Well, that’s a small change for these firms which have individual schemes where the corpus is far in excess of this figure. Not just that. The pension regulator like its counterpart elsewhere is bent on driving down expenses and fees to the bare minimum. That is the key to ensuring a good return over the long run for NPS subscribers.
But for the three fund managers,
this would mean being squeezed on fees in the first phase. Once volumes grow especially after workers in the organised and unorganised sectors expectedly join in after the Pensions Bill is approved, fund managers can look forward to a better deal.

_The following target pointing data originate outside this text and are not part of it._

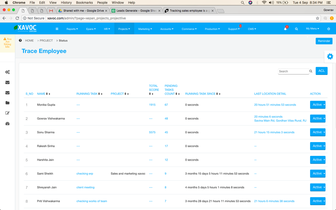Click the hamburger menu icon in navbar
Image resolution: width=336 pixels, height=210 pixels.
[x=57, y=29]
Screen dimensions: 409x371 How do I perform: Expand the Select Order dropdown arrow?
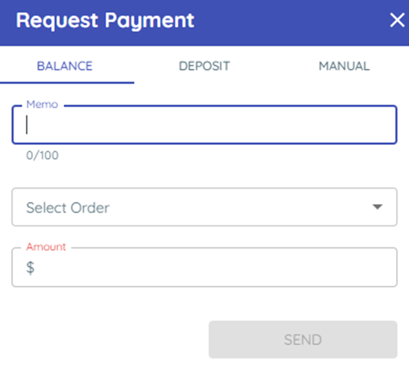tap(377, 207)
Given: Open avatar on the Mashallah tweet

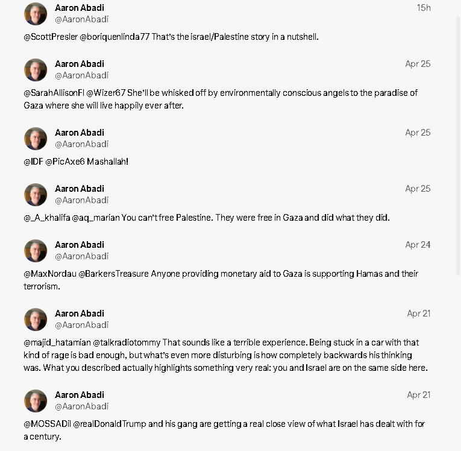Looking at the screenshot, I should 36,139.
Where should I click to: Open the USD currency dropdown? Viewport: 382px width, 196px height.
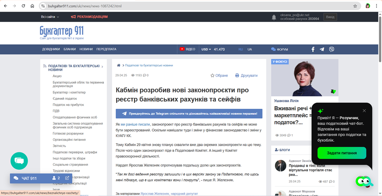click(206, 49)
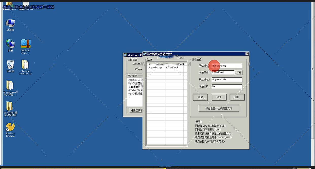The width and height of the screenshot is (315, 169).
Task: Open the 计算机 (Computer) desktop icon
Action: pos(10,24)
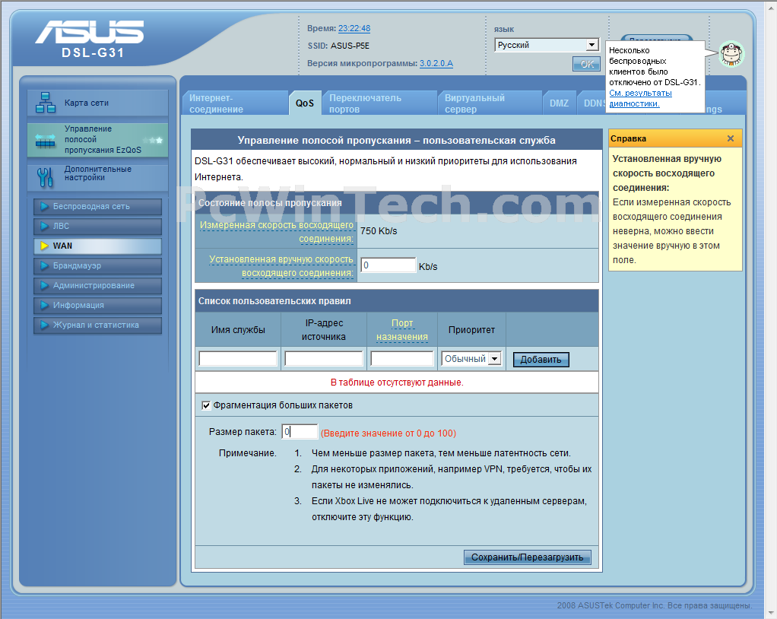Open См. результаты диагностики link

click(x=640, y=98)
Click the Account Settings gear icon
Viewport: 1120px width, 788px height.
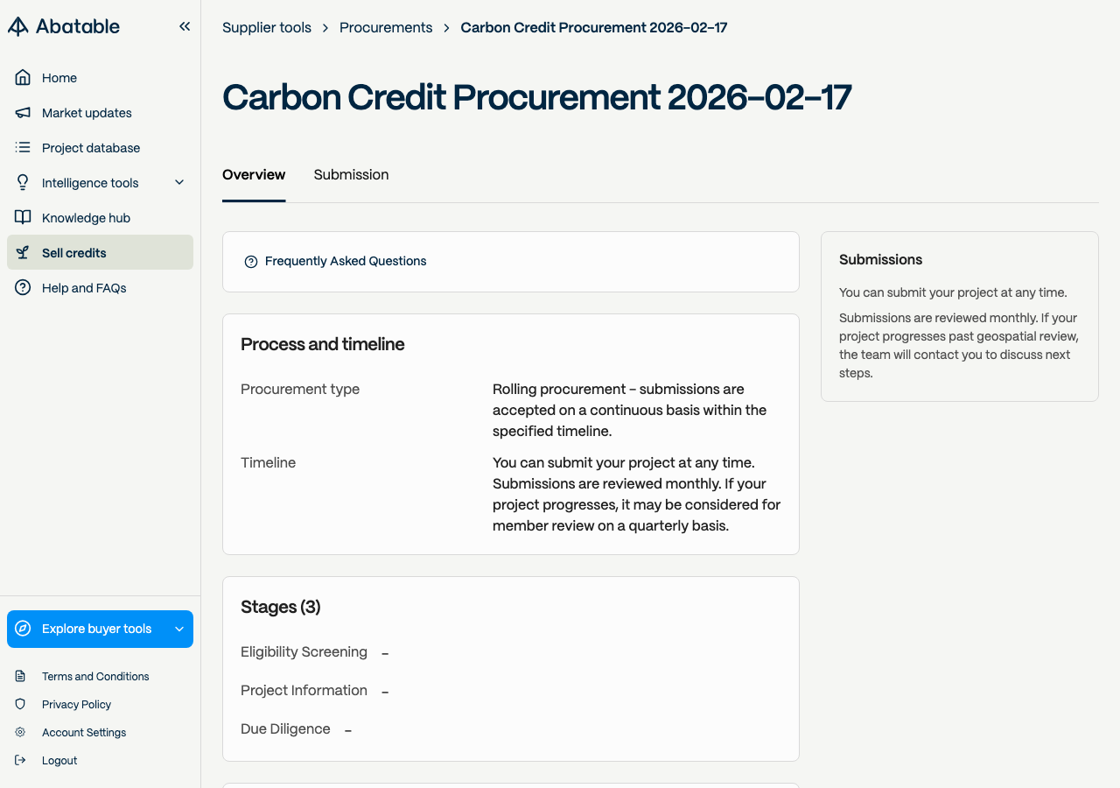pos(20,732)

Until that happens, it makes little
sense for any of these early birds selected as pension fund managers to bring in a foreign investor. Against this backdrop at this early stage of opening up, it is not conceivable that any of these firms would offer a stake to a foreign partner. If they do, it would mean an overseas gaining entry into the pension segment with the entry premium being low.
For some banks which got into the insurance business, it has been a chastening experience with partners as those who entered a little later have managed to wrest good premiums from their overseas partners.
The experience in the insurance sector shows that as business scales up, local entities on the sheer strength of their early bird status, experience and network can command good premiums. All state-controlled firms which are finally selected by the regulator would have to incorporate new firms for their foray into pension fund management. A net worth norm of Rs 10 crore is hardly a barrier for state-owned firms.
So staying the course in NPS with the Centre and staffers of over 16 states may pay off in the medium term than scouting for a foreign partner now and parting with equity now. Value can be encashed for those who are patient and willing to play the waiting game. Until then, splitting hairs on the extent of foreign equity in this business, or the route to be adopted for entry by overseas investors, won’t help.